Piqué menilai Spanyol memiliki peluang besar merebut gelar kedua jika konsisten dengan gaya menyerang dan penguasaan bola. Namun, ia memperingatkan bahwa Argentina bukan hanya Lionel Messi. “Messi adalah kecerdasan murni. Ia selalu menemukan solusi terbaik, bahkan saat Anda mencoba menghentikannya,” ujar Piqué.
Kunci Kemenangan Spanyol
Piqué menekankan bahwa Spanyol harus lebih radikal dalam gaya bermainnya. “Keberanian, tekanan tinggi, dan penguasaan bola adalah kunci. Jangan beri ruang kepada Argentina di dekat kotak penalti, terutama dengan Messi yang bisa melewati bek kapan saja,” katanya. Ia juga mengingatkan bahwa tim Amerika Selatan unggul dalam kontak fisik, yang kerap menyulitkan Spanyol.
Dukungan untuk Messi
Menariknya, Piqué mengaku akan senang jika Argentina menang. “Saya berharap Spanyol menang, tetapi jika Argentina yang menang, saya juga akan senang untuk Messi,” ungkapnya. Piqué akan menonton pertandingan bersama anak-anaknya di stadion setelah menerima undangan FIFA.

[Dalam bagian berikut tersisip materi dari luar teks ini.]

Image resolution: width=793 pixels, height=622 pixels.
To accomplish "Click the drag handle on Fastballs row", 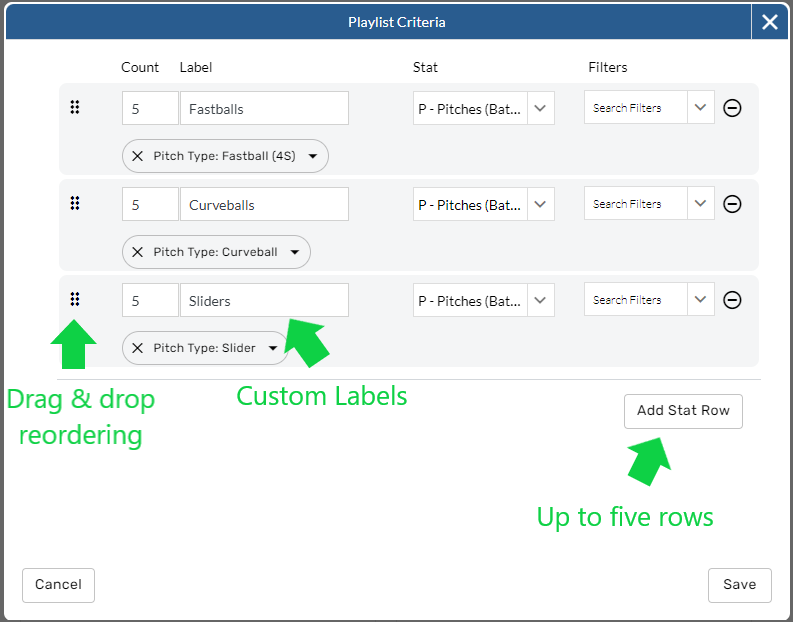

La Masia Mendominasi Final
Final Piala Dunia 2026 juga menjadi ajang unjuk kekuatan akademi Barcelona, La Masia. Sebanyak sembilan lulusan La Masia akan tampil di final, termasuk delapan pemain Spanyol dan satu pemain Argentina: Lionel Messi. Ini mengulang prestasi tahun 2010 saat sembilan lulusan La Masia membawa Spanyol juara.
Piqué juga menyoroti Lamine Yamal, bintang muda Spanyol yang bisa menjadi salah satu pemain termuda yang memenangkan Piala Dunia jika Spanyol menang. Ia mengundang Yamal untuk bergabung dalam turnamen Kings League yang akan datang di Milan.